Disney’s third Princess movie does not stray far from the formula that was established by the first two.  There’s not much character diversity from the first two Princesses.  Princess Aurora is beautiful and she can sing.  She falls in love in the space of one song.  She is raised in humble circumstances, though this is where the story begins to diverge.  She is not forced into servitude or raised without a loving environment.  The villain of the piece does not dislike her personally, but tries to harm her in order to cause pain to her family.  She is not targeted because of her grace and beauty, but because of her royal connections.  One could easily imagine the story being equally valid with a cursed prince.

No matter the change in subtleties Aurora is still basically a damsel in distress waiting for her prince to find and rescue her.  In fact, reviewers at the time criticized the movie for being the same story told yet again.  The cost of the movie and its poor performance caused the Walt Disney Corporation to report its first annual loss in a decade and lay off large numbers of staff in the animation studios.

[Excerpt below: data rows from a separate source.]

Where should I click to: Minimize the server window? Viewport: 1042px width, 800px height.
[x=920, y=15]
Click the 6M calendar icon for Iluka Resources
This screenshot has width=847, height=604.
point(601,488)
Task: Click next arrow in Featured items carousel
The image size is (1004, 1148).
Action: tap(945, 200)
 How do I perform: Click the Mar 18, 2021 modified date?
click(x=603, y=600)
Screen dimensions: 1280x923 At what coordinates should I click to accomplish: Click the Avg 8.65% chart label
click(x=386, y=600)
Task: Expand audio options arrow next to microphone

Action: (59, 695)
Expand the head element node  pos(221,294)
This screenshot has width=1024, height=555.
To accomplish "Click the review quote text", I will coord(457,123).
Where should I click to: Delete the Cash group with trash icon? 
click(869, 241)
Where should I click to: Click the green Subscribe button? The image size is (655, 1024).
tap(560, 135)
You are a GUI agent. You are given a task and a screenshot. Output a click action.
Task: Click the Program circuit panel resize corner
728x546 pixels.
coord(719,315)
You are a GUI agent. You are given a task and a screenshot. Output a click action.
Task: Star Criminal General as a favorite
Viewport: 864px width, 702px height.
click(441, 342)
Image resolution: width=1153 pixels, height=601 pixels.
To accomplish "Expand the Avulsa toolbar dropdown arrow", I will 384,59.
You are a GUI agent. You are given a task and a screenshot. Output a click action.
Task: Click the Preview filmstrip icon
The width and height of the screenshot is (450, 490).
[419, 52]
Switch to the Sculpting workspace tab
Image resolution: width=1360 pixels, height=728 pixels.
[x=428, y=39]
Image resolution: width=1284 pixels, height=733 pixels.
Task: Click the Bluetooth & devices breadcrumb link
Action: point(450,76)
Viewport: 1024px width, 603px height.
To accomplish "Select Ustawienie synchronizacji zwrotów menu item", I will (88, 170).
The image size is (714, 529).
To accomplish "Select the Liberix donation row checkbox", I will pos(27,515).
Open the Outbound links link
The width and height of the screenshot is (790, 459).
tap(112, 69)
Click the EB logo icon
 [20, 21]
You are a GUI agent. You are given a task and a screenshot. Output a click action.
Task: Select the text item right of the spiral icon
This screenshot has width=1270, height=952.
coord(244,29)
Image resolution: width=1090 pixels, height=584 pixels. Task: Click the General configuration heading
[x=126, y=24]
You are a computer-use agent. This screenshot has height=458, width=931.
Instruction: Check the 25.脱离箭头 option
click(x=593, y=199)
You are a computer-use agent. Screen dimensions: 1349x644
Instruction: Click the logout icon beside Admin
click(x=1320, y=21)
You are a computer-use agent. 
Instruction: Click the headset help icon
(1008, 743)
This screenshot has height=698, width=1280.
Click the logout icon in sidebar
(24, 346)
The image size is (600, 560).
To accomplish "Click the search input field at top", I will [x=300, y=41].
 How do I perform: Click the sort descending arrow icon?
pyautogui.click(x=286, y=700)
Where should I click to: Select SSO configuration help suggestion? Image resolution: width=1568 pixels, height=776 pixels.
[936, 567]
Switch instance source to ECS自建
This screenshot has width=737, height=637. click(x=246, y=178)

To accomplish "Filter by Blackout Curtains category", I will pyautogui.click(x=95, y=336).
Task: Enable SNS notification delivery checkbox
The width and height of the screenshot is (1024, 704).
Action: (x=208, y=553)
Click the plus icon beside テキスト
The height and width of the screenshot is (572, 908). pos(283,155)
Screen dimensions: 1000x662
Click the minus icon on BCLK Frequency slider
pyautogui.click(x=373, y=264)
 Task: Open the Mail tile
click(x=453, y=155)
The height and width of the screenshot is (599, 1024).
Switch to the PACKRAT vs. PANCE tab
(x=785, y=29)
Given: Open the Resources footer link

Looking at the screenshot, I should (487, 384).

In modern times, the movie has been criticized by those wanting more self-determined heroines.  Aurora literally just lies there asleep while Prince Phillip adventures through the countryside saving everyone from the evil villain.  Though it is interesting to note, while Aurora has little more depth than her predecessors, her supporting cast does.  Her prince gets a name and a life beyond being a plot point.  Her protectors are strong and powerful women.  In fact without their aid, Phillip would not have been able to defeat Maleficent and rescue Aurora.  He would have languished in a dungeon for the rest of his days.  Continuing in that vein, Maleficent herself is one of the scariest of all the Disney villains.  She makes almost all the top ten Disney villain lists (though interestingly not mine).  Disney continues to use her (despite her apparent movie death) in contemporary media including the Fantasmic show in the parks.  It is worth noting that when a live action reboot of this story happened, it was Maleficent, not Aurora who was the focus of the movie.

How does our sleepy damsel in distress stack up?  Surprisingly well.

Bechdel test*:  Flora, Fauna, and Merryweather due great service for this movie.  Not only do they talk a lot, they also talk about everything: the villain, the struggle of raising a child, the curse, fashion advice, and more.  They comment on every aspect of the plot, most often to each other.  Result:  PASS

Percent of words spoken by women**: 71%.  Again, we have a movie plot driven almost entirely by women.  Maleficent is formidable by any standard.  The three fairies, while providing comic relief, are essential to the ultimate rescue of Aurora.

*The Bechdel Test evaluates film based on whether there are at least two named women who talk to each other about something other than a man.

** The data comes from linguists Carmen Fought and Karen Eisenhauer, who have been working on a project to analyze all the dialogue from the Disney princess movies.  The project was reported in The Washington Post by Jeff Guo.